Hirose, M., Schilf, P., Gupta, Y., Zarse, K., Künstner, A., Fähnrich, A., et al. (2018). Low-level mitochondrial heteroplasmy modulates DNA replication, glucose metabolism and lifespan in mice. Scientific Reports, 8(1): 5872. doi:10.1038/s41598-018-24290-6.


Cite as: http://hdl.handle.net/21.11116/0000-0001-9BFD-4
Abstract
Mutations in mitochondrial DNA (mtDNA) lead to heteroplasmy, i.e., the intracellular coexistence of wild-type and mutant mtDNA strands, which impact a wide spectrum of diseases but also physiological processes, including endurance exercise performance in athletes.

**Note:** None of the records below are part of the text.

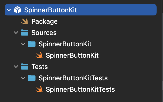163x102 pixels.
Task: Click the Sources folder icon
Action: tap(24, 32)
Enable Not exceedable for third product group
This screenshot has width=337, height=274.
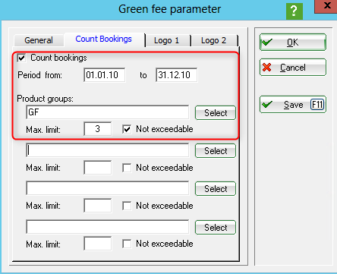click(127, 206)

However, the phenotypic consequences of limited levels of naturally arising heteroplasmy have not been experimentally studied to date. We hence generated a conplastic mouse strain carrying the mitochondrial genome of an AKR/J mouse strain (B6-mtAKR) in a C57BL/6 J nuclear genomic background, leading to >20% heteroplasmy in the origin of light-strand DNA replication (OriL). These conplastic mice demonstrate a shorter lifespan as well as dysregulation of multiple metabolic pathways, culminating in impaired glucose metabolism, compared to that of wild-type C57BL/6 J mice carrying lower levels of heteroplasmy. Our results indicate that physiologically relevant differences in mtDNA heteroplasmy levels at a single, functionally important site impair the metabolic health and lifespan in mice.